*TASK ITEM*.
The expected output is every entry below, exact in every character.

*RECORDS SHOWN*.

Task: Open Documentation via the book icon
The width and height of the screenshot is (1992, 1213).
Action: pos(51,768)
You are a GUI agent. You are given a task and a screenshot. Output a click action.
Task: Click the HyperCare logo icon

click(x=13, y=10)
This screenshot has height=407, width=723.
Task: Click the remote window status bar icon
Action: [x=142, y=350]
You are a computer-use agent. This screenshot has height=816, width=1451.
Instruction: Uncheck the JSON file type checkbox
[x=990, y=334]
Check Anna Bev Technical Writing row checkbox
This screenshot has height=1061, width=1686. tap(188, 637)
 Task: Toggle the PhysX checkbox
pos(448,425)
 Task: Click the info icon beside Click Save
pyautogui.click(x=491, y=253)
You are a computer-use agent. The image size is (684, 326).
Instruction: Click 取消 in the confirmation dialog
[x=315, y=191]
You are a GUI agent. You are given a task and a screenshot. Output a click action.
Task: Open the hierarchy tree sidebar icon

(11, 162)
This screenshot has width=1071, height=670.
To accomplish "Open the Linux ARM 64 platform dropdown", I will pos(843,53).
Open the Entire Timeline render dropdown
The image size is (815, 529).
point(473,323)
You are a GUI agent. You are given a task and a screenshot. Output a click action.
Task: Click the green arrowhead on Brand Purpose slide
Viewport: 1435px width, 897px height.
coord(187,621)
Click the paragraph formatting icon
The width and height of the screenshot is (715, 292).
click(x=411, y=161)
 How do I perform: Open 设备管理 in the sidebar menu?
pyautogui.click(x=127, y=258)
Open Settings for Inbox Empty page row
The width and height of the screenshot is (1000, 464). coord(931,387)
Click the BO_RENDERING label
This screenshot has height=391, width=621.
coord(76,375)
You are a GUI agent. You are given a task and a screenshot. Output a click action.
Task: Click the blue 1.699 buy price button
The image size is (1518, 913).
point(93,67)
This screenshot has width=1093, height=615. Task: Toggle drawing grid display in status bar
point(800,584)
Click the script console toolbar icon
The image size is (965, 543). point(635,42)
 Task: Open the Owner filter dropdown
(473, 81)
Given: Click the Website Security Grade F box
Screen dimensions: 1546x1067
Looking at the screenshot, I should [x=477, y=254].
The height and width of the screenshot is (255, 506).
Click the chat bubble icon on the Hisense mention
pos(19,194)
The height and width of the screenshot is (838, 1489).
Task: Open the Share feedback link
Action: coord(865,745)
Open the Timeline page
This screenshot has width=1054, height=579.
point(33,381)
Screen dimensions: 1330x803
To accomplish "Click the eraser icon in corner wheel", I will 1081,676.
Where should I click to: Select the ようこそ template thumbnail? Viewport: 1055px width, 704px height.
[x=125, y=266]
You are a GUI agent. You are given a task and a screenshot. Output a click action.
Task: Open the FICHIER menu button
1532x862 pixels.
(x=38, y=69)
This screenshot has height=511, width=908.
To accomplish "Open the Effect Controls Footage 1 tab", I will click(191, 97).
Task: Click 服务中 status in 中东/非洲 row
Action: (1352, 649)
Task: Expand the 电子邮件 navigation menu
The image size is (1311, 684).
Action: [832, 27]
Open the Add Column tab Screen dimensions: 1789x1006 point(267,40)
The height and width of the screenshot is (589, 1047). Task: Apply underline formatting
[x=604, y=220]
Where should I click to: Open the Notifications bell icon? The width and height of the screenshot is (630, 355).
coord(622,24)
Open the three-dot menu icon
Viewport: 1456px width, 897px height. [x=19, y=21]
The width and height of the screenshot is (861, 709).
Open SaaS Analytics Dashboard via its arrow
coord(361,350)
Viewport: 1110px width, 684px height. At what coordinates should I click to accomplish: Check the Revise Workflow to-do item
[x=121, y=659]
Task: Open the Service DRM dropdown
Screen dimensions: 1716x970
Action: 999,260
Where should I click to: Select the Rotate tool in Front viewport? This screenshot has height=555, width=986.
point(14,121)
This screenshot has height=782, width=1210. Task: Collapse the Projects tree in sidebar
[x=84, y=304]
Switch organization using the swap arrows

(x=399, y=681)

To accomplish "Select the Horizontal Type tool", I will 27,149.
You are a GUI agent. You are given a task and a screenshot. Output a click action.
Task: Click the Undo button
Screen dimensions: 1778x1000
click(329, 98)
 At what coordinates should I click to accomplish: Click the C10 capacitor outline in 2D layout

*RESPONSE TO THE EXERCISE*.
Task: Open Documentation via the book icon
The width and height of the screenshot is (1992, 1213).
Action: pos(51,768)
You are a GUI agent. You are given a task and a screenshot. Output a click action.
Task: Click the HyperCare logo icon

click(x=13, y=10)
This screenshot has height=407, width=723.
Task: Click the remote window status bar icon
Action: [x=142, y=350]
You are a computer-use agent. This screenshot has height=816, width=1451.
Instruction: Uncheck the JSON file type checkbox
[x=990, y=334]
Check Anna Bev Technical Writing row checkbox
This screenshot has height=1061, width=1686. tap(188, 637)
 Task: Toggle the PhysX checkbox
pos(448,425)
 Task: Click the info icon beside Click Save
pyautogui.click(x=491, y=253)
You are a computer-use agent. The image size is (684, 326).
Instruction: Click 取消 in the confirmation dialog
[x=315, y=191]
You are a GUI agent. You are given a task and a screenshot. Output a click action.
Task: Open the hierarchy tree sidebar icon

(11, 162)
This screenshot has width=1071, height=670.
To accomplish "Open the Linux ARM 64 platform dropdown", I will pos(843,53).
Open the Entire Timeline render dropdown
The image size is (815, 529).
point(473,323)
You are a GUI agent. You are given a task and a screenshot. Output a click action.
Task: Click the green arrowhead on Brand Purpose slide
Viewport: 1435px width, 897px height.
coord(187,621)
Click the paragraph formatting icon
The width and height of the screenshot is (715, 292).
click(x=411, y=161)
 How do I perform: Open 设备管理 in the sidebar menu?
pyautogui.click(x=127, y=258)
Open Settings for Inbox Empty page row
The width and height of the screenshot is (1000, 464). coord(931,387)
Click the BO_RENDERING label
This screenshot has height=391, width=621.
coord(76,375)
You are a GUI agent. You are given a task and a screenshot. Output a click action.
Task: Click the blue 1.699 buy price button
The image size is (1518, 913).
point(93,67)
This screenshot has width=1093, height=615. Task: Toggle drawing grid display in status bar
point(800,584)
Click the script console toolbar icon
The image size is (965, 543). point(635,42)
 Task: Open the Owner filter dropdown
(473, 81)
Given: Click the Website Security Grade F box
Screen dimensions: 1546x1067
Looking at the screenshot, I should [x=477, y=254].
The height and width of the screenshot is (255, 506).
Click the chat bubble icon on the Hisense mention
pos(19,194)
The height and width of the screenshot is (838, 1489).
Task: Open the Share feedback link
Action: coord(865,745)
Open the Timeline page
This screenshot has width=1054, height=579.
point(33,381)
Screen dimensions: 1330x803
To accomplish "Click the eraser icon in corner wheel", I will 1081,676.
Where should I click to: Select the ようこそ template thumbnail? Viewport: 1055px width, 704px height.
[x=125, y=266]
You are a GUI agent. You are given a task and a screenshot. Output a click action.
Task: Open the FICHIER menu button
1532x862 pixels.
(x=38, y=69)
This screenshot has height=511, width=908.
To accomplish "Open the Effect Controls Footage 1 tab", I will click(191, 97).
Task: Click 服务中 status in 中东/非洲 row
Action: (1352, 649)
Task: Expand the 电子邮件 navigation menu
The image size is (1311, 684).
Action: [832, 27]
Open the Add Column tab Screen dimensions: 1789x1006 point(267,40)
The height and width of the screenshot is (589, 1047). Task: Apply underline formatting
[x=604, y=220]
Where should I click to: Open the Notifications bell icon? The width and height of the screenshot is (630, 355).
coord(622,24)
Open the three-dot menu icon
Viewport: 1456px width, 897px height. [x=19, y=21]
The width and height of the screenshot is (861, 709).
Open SaaS Analytics Dashboard via its arrow
coord(361,350)
Viewport: 1110px width, 684px height. At what coordinates should I click to accomplish: Check the Revise Workflow to-do item
[x=121, y=659]
Task: Open the Service DRM dropdown
Screen dimensions: 1716x970
Action: 999,260
Where should I click to: Select the Rotate tool in Front viewport? This screenshot has height=555, width=986.
point(14,121)
This screenshot has height=782, width=1210. Task: Collapse the Projects tree in sidebar
[x=84, y=304]
Switch organization using the swap arrows

(x=399, y=681)

To accomplish "Select the Horizontal Type tool", I will 27,149.
You are a GUI agent. You are given a task and a screenshot. Output a click action.
Task: Click the Undo button
Screen dimensions: 1778x1000
click(329, 98)
 At what coordinates should I click to accomplish: Click the C10 capacitor outline in 2D layout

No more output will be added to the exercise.